### Task to carry out
Could you rewrite the Schumacher article between "Schumacher was airlifted" and "keep him under.", inclusive, with "airlifted" changed to "flown"?

### Provided text
================

German hero continues to be monitored in hospital after skiing accident.
Doctors battling to save the life of Formula One legend Michael Schumacher have no plans to wake him from the coma despite him being listed as “stable but critical”
The seven-times world champion has been in an artificially-induced coma after he suffered brain injuries in a French Alps skiing crash 26-days ago.
Neurosurgeons at the hospital in Grenoble where the 45-year-old race ace is being treated have still not revealed any date when they may try to bring him out of the coma.
And some experts fear he may remain in a permanent vegetative state for the rest of his life.
German news magazine Focus reported today: “Fears grow for Schumi – still no date for an awakening,” they said.
Schumacher is still classed as critically ill following the December 29 accident when he smashed his skull against a rock as he skied off-piste.
Although doctors, Schumacher’s family and management have imposed a total news blackout, medical experts have said the prognosis for a recovery so long after being on life-support machines does not bode well.
Schumacher was airlifted to hospital immediately after the accident and it was feared he would not last the night.
The medical intention of an induced coma is to decrease the brain’s need for oxygen to ease its workload and therefore give it time to recover.
But the longer the coma is induced the bleaker the chances become. Schumacher is now entering a fourth week.
Throughout last week, neurological experts at international medical conferences across Europe have speculated on his chances of recovery.
Their expertise over the length of the coma, coupled with the lack of information about his condition, led them to believe he remains desperately ill.
Each day, the conference heard, presented other health risks and It was the fear of a brain haemorrhage, if he is awoken, which has made his medical team keep him under.
Professor Andreas Schwartz, chief physician of the neurological clinic at the KRH Klinikum in Nordstadt, Vienna, said even if he wakes up, his memory could be “wiped out.”
Some experts went even further, speculating he might be in a permanent vegetative state for the rest of his life.

================

### Source material
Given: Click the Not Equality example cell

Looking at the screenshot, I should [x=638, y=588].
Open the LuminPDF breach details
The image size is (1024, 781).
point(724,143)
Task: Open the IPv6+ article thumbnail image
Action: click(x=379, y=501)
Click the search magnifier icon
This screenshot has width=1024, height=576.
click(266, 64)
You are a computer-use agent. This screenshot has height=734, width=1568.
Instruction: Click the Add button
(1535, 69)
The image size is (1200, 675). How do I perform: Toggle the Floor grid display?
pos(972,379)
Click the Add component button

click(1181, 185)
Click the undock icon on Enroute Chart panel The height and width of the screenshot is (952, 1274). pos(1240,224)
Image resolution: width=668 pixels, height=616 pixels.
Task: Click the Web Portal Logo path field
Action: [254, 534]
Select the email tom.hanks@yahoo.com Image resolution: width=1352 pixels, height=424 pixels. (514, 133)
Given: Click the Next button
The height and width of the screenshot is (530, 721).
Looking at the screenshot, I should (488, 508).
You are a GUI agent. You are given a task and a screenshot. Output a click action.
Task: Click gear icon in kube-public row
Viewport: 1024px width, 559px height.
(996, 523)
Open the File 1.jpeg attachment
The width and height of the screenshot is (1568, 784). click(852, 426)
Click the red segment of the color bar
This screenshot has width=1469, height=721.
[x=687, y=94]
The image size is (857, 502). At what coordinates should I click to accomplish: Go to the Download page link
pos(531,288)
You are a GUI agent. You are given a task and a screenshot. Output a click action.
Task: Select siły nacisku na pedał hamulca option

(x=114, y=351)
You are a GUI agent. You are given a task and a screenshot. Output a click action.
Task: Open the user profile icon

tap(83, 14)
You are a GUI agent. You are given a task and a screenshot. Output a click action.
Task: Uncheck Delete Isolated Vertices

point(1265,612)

================

### Problem solution
Schumacher was flown to hospital immediately after the accident and it was feared he would not last the night.
The medical intention of an induced coma is to decrease the brain’s need for oxygen to ease its workload and therefore give it time to recover.
But the longer the coma is induced the bleaker the chances become. Schumacher is now entering a fourth week.
Throughout last week, neurological experts at international medical conferences across Europe have speculated on his chances of recovery.
Their expertise over the length of the coma, coupled with the lack of information about his condition, led them to believe he remains desperately ill.
Each day, the conference heard, presented other health risks and It was the fear of a brain haemorrhage, if he is awoken, which has made his medical team keep him under.